The magazine ‘Nature’, one of the most prestigious in the scientific field, has announced its annual list of people who, through their work or activism, have significantly influenced the development of science this year. Among the prominent researchers, two who work in very different fields and places but whose actions have had global consequences: Placide Mbala, the epidemiologist who warned of the spread of an even more lethal variant of monkeypox in Africa, and Anna Abalkina, monitored by Russia for fighting paper mills that produce fake goods. “These are extraordinary people who lead extraordinary events,” says Brendan Maher, editor of the publication, about those chosen.
Earlier this year, an outbreak of monkeypox, also known as mpox, killed hundreds of people across central Africa. Placide Mbalafrom the National Institute for Biomedical Research in Kinshasa, the capital of the Democratic Republic of the Congo (DRC), raised the alarm when it detected a suspicious cluster of cases among young adults and sex workers in the country. The researcher and his team predicted that the disease would spread rapidly and urged health officials in both Congo and neighboring countries to devise plans to contain it.
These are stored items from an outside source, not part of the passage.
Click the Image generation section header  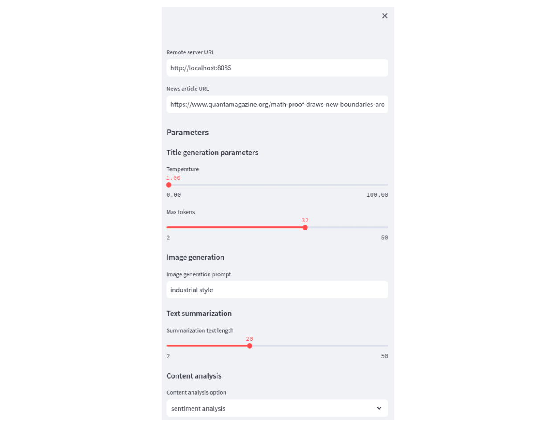click(x=195, y=257)
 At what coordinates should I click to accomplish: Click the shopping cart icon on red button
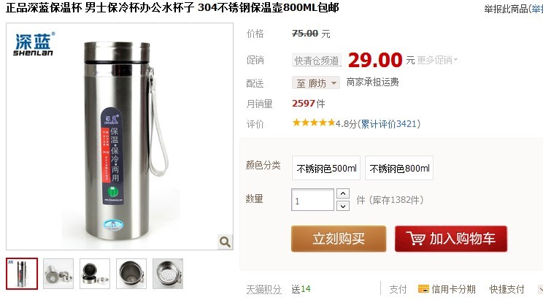416,239
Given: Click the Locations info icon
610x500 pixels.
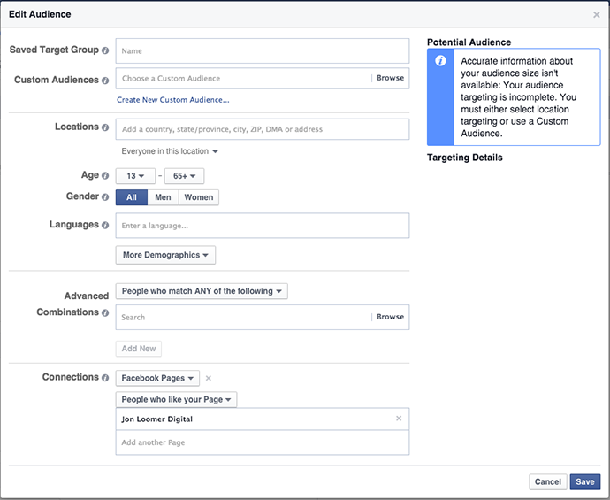Looking at the screenshot, I should click(106, 127).
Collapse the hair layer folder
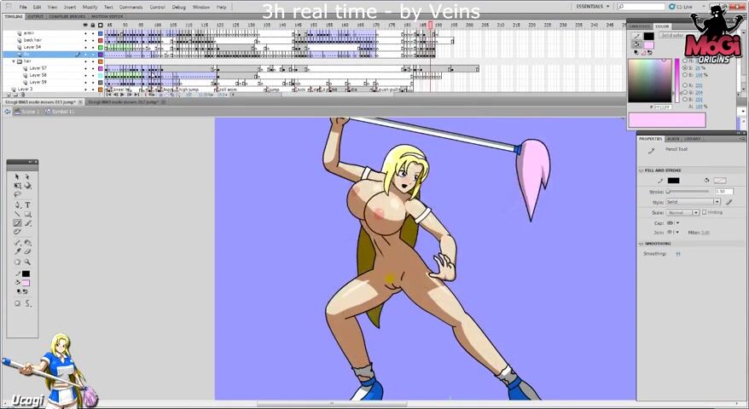Image resolution: width=749 pixels, height=409 pixels. click(14, 61)
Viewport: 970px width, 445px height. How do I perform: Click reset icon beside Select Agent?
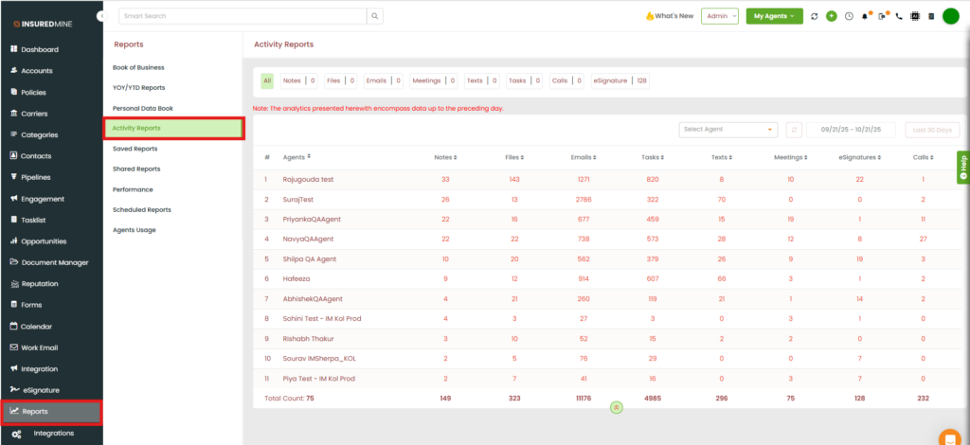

Analysis of the virus genome revealed that it was a new strain, capable of passing from human to human and different from the virus that caused the global outbreak in 2022. It has since been detected in Sweden, Thailand, India, Germany, the United States , the United Kingdom and six African countries that have never before reported mpox infections. For ‘Nature’, Mbala’s rapid and efficient response has been “crucial” in controlling the new outbreak.
Scientific fraud
The recognition of Anna Abalkinafrom the Institute for Eastern European Studies at the Free University of Berlin, has to do with its fight against another type of virus, that of fake articles. Earlier this year, the researcher discovered that her name was on a watch list by Roskomnadzor, a Russian agency that tracks online and social media activity. Abalkina, a Russian citizen, has not returned to her country for fear of reprisals. The reason is its pursuit of fraud in scientific literature, especially of companies that sell fake goods, called paper mills, in Russia and the former Soviet countries, and more recently in Iran and India. It has also tracked down pirated magazines, fraudulent websites that clone titles from authentic magazines to scam authors in exchange for publication fees. Abalkina demonstrated that kidnappers launder their money to gain respectability by being indexed in research databases such as Scopus.
‘Nature’ also celebrates scientists who have made exceptional advances in their fields. The Chinese doctor stands out Huji Xufrom the Naval Medical University of Shanghai (China), who has published the first results of a revolutionary cell therapy with CAR-T cells, which is widely used in blood cancers, to treat autoimmune diseases. Two weeks after receiving modified immune cells, the first patient—a woman with extreme muscle weakness—was able to raise her arms and comb her hair. Two other recipients, both men, with a different illness, said their symptoms began to disappear within days. More than six months later, all three were in remission.
nuclear clock
Another of these exceptional researchers is Ekkehard Peika physicist at Germany’s national metrology institute in Braumschweig, who recorded the first ‘tick’ of a clock tuned to the frequency of an atomic nucleus. This technology could one day surpass the accuracy of today’s most precise atomic clocks (which gain or lose just one second every 40 billion years). In addition, it could serve as a new highly sensitive tool with which to search for new phenomena in physics beyond the Standard Model, such as detecting variations in time of the fundamental constants of nature or searching for ultralight dark matter.
For its part, Li Chunlaia geologist with the China National Space Administration, was the first scientist to get his hands on samples from the far side of the Moon delivered to Earth this year by the Chang’e 6 mission. The 3,200-kilogram lander passed two days drilling and removing material from the lunar surface before sending the samples back. The researcher was instrumental in deciding where on the Moon the spacecraft would land.
Remi Lama researcher at Google DeepMind in San Francisco, enters the decalogue for being the ‘father’ of GenCast, a powerful artificial intelligence capable of making medium-term weather predictions that are faster and more accurate than the best current models. In addition, the tool excels in predicting extreme weather and the trajectories of tropical cyclones, which could save thousands of lives, and is capable of anticipating what wind energy production will be like.
Another researcher on the list, Wendy Freemanhas presented results that could put an end to a long-standing controversy over the speed at which our Universe is expanding. This astronomer from the University of Chicago, Illinois (USA) has calculated a cosmic expansion rate, known as the Hubble constant, greater than what was considered until now.
The magazine has also recognized the work of three people “who have defended important causes.” Kaitlin Kharasa doctoral student at the University of Toronto in Canada, helped lead a campaign that resulted in the first pay increase for Canadian researchers in two decades. A Swiss lawyer, Cordelia Bahrsuccessfully represented thousands of women in a landmark lawsuit arguing that climate change is a human rights issue. And the Nobel Prize-winning economist Muhammad Yunus he answered the call to become interim leader of Bangladesh, after a student-led revolution.